When those busy times pay off, Holly is the first to pour on the praise. She enjoys keeping our friends and family updated with our successes and accolades—even if it’s stuff that’s not a big deal. Like when she got ahold of pictures of me from work and sent them to all of the family with the message: “Isn’t he so handsome.”
My wife’s prayers, loving words, and support are a sweet encouragement for me to reflect on in our third year of marriage. Her daily commitment to perform these simple tasks has slowly taught me that I can encourage her better by repeating her steps. The truth is Holly and I both married an imperfect person, so I don’t think we’ll ever grow out of needing reminders and a little support from one another.
- 3 Ways My Wife Encourages Me - April 22, 2017
Love this! Congrats on 3 years of marriage. All of these tips are so on point. After being married for 10 years, making sure I am my husband’s biggest cheerleader and supporter is so important.
Thank you. It’s really encouraging to hear that other couples have similar experiences. Sometimes it’s hard to keep it all in perspective.
Adam,
You are very wise to seek counsel from couples married a long time.
It is good for you to give praise to your bride about these three items.
Hopefully your marriage always reflects Romans 15:5 -6 (not about marriage but a great outline to live by!)
4-27-17 we celebrated 43 years together!
Congratulations on 43 years of marriage! That is a great legacy to share with others. Both my wife and I have learned a lot from more experienced couples just like you and your wife. We’ve been fortunate to have good examples to learn from in our family and church. Thanks for the comment.
OK…wow! Adam thank you for sharing! Had me in tears with the first thing talking about praying for you. I had this movie going on in my head, as I tend to get the same way. How powerful a thing is a spouse who has the awareness to do such a thing to head off her husband from spiraling down, down, down.
Thank you Chelsea for inviting Adam to write this post!
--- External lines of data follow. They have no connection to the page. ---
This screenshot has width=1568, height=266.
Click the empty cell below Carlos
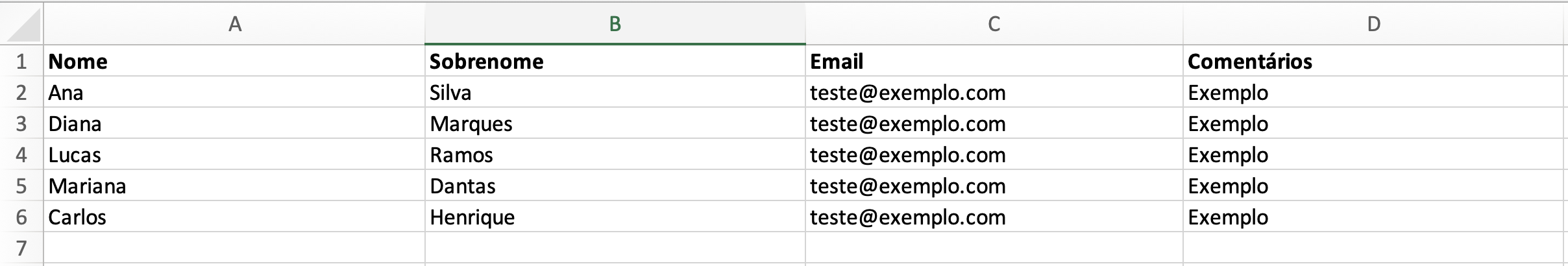[x=234, y=248]
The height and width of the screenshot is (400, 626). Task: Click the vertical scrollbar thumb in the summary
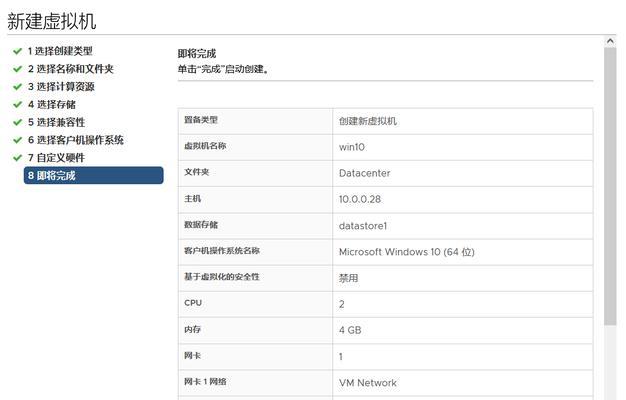(610, 186)
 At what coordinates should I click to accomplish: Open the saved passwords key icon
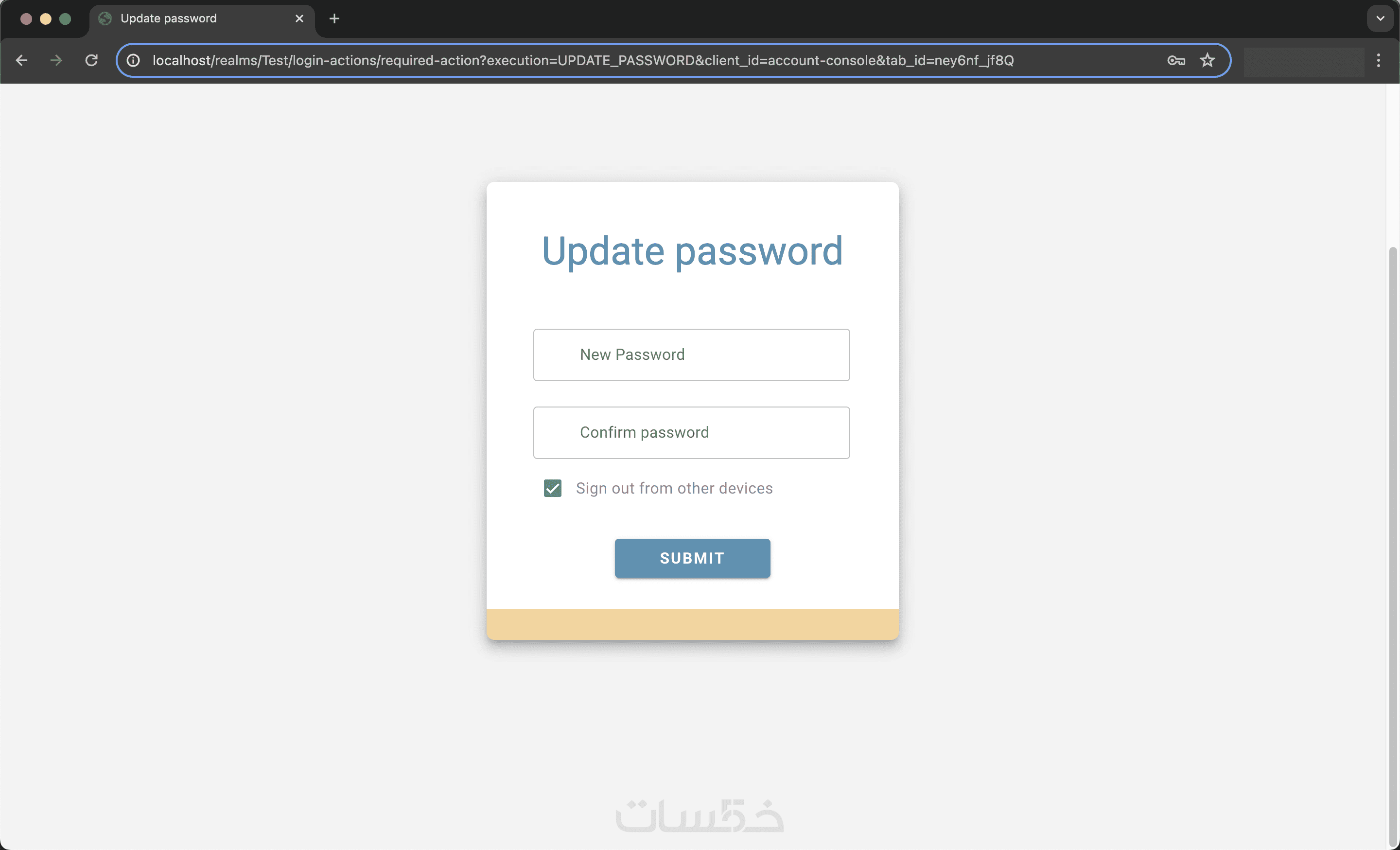pyautogui.click(x=1176, y=60)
Would love to interview you and your husband on my podcast, Relationship Fitness Podcast, to help spread your message and wisdom. 🙂
So men do read, write and comment on this blog. I’d love to see a post aimed at how husband’s can encourage their wives. I get so discouaged by the amount of advice for women about how to make their husbands happy, but next to none for husbands. I also get tired of being told that marriage advice blogs are almost never read by men when this article has proven otherwise.